→ Stored records:
|---|

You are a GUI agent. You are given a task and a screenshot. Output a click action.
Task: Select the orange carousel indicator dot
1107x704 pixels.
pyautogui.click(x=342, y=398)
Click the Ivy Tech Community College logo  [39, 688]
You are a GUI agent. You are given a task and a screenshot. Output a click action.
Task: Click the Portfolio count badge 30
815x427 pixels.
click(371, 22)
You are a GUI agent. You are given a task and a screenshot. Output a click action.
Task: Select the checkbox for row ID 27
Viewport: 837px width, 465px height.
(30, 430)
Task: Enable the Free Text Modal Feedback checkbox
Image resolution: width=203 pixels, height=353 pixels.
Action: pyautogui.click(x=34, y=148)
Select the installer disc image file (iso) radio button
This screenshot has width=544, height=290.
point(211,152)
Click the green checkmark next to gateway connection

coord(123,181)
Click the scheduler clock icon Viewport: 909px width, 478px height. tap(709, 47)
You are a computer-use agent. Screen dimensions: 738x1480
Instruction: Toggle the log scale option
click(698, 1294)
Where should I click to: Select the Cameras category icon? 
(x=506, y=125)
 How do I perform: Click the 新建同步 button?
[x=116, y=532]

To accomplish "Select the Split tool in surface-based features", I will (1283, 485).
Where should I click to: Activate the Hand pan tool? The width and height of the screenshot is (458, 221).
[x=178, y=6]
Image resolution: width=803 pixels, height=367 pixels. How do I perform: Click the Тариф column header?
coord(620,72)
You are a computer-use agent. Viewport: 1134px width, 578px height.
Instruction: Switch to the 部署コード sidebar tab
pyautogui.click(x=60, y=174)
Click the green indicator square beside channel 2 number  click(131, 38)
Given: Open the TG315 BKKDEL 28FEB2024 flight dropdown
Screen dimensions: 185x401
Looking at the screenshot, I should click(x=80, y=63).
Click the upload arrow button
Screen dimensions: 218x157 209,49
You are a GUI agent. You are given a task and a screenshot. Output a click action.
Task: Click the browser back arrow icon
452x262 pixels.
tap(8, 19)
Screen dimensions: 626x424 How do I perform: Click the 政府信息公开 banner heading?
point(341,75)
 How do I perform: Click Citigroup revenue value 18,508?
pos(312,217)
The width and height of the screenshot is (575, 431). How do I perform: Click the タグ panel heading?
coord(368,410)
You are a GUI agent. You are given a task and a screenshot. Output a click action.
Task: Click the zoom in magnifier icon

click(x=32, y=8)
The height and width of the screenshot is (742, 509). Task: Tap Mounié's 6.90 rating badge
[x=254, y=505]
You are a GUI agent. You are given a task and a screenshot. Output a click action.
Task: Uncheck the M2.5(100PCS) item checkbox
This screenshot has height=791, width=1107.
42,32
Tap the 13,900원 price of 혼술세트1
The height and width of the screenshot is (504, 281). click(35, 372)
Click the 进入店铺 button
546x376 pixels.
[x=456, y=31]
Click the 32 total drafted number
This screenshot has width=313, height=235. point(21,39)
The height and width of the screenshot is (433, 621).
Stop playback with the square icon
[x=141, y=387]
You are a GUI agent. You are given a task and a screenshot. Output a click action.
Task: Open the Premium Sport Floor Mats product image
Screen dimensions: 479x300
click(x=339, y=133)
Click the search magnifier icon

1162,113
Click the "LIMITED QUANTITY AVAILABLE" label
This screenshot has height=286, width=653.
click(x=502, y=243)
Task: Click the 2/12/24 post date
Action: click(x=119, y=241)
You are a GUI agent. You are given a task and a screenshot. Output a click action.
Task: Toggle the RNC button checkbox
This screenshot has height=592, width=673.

|---|

→ Exercise instructions: Precisely reproduce the lines of the entries, beginning at the first and ending at the one containing "Given: Open the". Add nothing.

→ Answer to this exercise:
You are a GUI agent. You are given a task and a screenshot. Output a click action.
Task: Select the orange carousel indicator dot
1107x704 pixels.
pyautogui.click(x=342, y=398)
Click the Ivy Tech Community College logo  [39, 688]
You are a GUI agent. You are given a task and a screenshot. Output a click action.
Task: Click the Portfolio count badge 30
815x427 pixels.
click(371, 22)
You are a GUI agent. You are given a task and a screenshot. Output a click action.
Task: Select the checkbox for row ID 27
Viewport: 837px width, 465px height.
(30, 430)
Task: Enable the Free Text Modal Feedback checkbox
Image resolution: width=203 pixels, height=353 pixels.
Action: pyautogui.click(x=34, y=148)
Select the installer disc image file (iso) radio button
This screenshot has width=544, height=290.
point(211,152)
Click the green checkmark next to gateway connection

coord(123,181)
Click the scheduler clock icon Viewport: 909px width, 478px height. tap(709, 47)
You are a computer-use agent. Screen dimensions: 738x1480
Instruction: Toggle the log scale option
click(698, 1294)
Where should I click to: Select the Cameras category icon? 
(x=506, y=125)
 How do I perform: Click the 新建同步 button?
[x=116, y=532]

To accomplish "Select the Split tool in surface-based features", I will (1283, 485).
Where should I click to: Activate the Hand pan tool? The width and height of the screenshot is (458, 221).
[x=178, y=6]
Image resolution: width=803 pixels, height=367 pixels. How do I perform: Click the Тариф column header?
coord(620,72)
You are a computer-use agent. Viewport: 1134px width, 578px height.
Instruction: Switch to the 部署コード sidebar tab
pyautogui.click(x=60, y=174)
Click the green indicator square beside channel 2 number  click(131, 38)
Given: Open the TG315 BKKDEL 28FEB2024 flight dropdown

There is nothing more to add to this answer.